Construction of prediction models

The rules chosen by SkyRule will be aggregated to create a model for each pathway target. For example, if we have two rules of the form A ⇒ C and B ⇒ C, then we aggregate them to a single rule such that A OR B ⇒ C. The set of aggregated rules will build the final prediction models that are described in a human readable format. This process resulted in 352 prediction models. Table 6 shows some examples of the aggregated rules presented in the form of prediction models. For each rule, the antecedent set is accompanied by its four evaluation measures and its Euclidean distance to normalized ideal metrics. The prediction models for pathway annotations can be used either directly by applying them to protein entries (using an evidence code marking it as “electronically inferred”), or to provide suggestions for curators to improve the annotations. The full list of prediction models obtained is available at http://www.ebi.ac.uk/~rsaidi/arba/prokaryotapathway/learningdetails in JSON format and can be viewed using any JSON viewer.

Table 6

Examples of prediction models obtained in the form or aggregated rules along with their evaluation measures for UniProt/Swiss-Prot prokaryotic entries with manual assertion evidence for pathway annotations.

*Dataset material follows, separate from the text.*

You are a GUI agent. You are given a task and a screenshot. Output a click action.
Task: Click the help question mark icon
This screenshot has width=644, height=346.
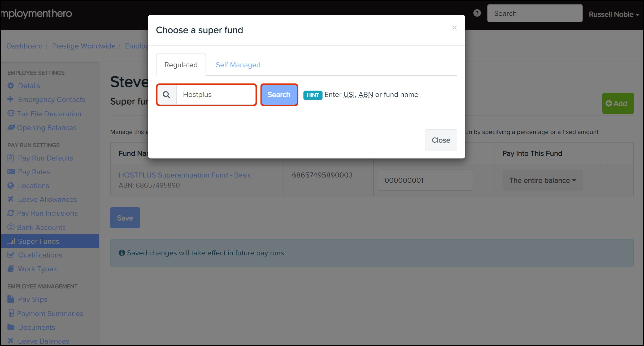477,13
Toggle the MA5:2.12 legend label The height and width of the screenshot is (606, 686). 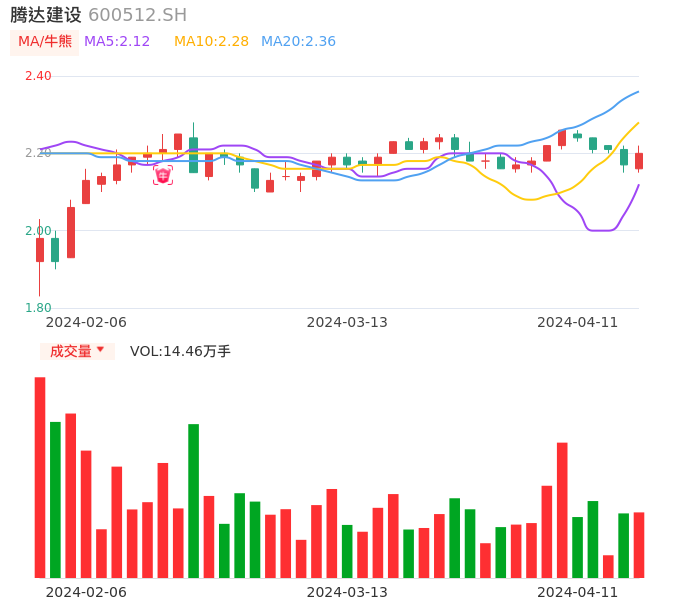117,42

Each rule is accompanied by its four evaluation measures and its Euclidean distance to normalized ideal metrics.

[PREDICT] PATHWAY:Quinol/quinone metabolism; 1@4-dihydroxy-2-naphthoate biosynthesis; 1@4-dihydroxy-2-naphthoate from chorismate: step 7/7

[IF] [IPR:IPR022829] 0.000332364–1.0–0.030303074366431242–1.0 → 1.3927122854520324

OR [IPR:IPR029069, TAXON:Cyanobacteria] 0.000332364–1.0–0.030303074366431242–1.0 → 1.3927122854520324

[END]

[PREDICT] PATHWAY:Purine metabolism; IMP biosynthesis via de novo pathway; N(2)-formyl-N(1)-(5-phospho-D-ribosyl)glycinamide from N(1)-(5-phospho-D-ribosyl)glycinamide (formate route): step 1/1

[IF] [IPR:IPR005862] 0.00232655–1.0–0.004464281262982967–1.0 → 1.4094125301401756

OR [IPR:IPR001509, IPR:IPR011761] 0.000633569–1.0–0.004464281262982967–1.0 → 1.4106114385935296

OR [IPR:IPR003135, IPR:IPR013815, TAXON:Enterobacteriaceae] 0.000436228–1.0–0.004464281262982967–1.0 → 1.4107512543237724

[END]

Examples of prediction models obtained in the form or aggregated rules along with their evaluation measures for UniProt/Swiss-Prot prokaryotic entries with manual assertion evidence for pathway annotations.

Each rule is accompanied by its four evaluation measures and its Euclidean distance to normalized ideal metrics.

System evaluation

Before explaining the evaluation process of our system, we first describe the concept of prediction used here, second the type of a prediction, and third the methodology we use to evaluate our prediction models.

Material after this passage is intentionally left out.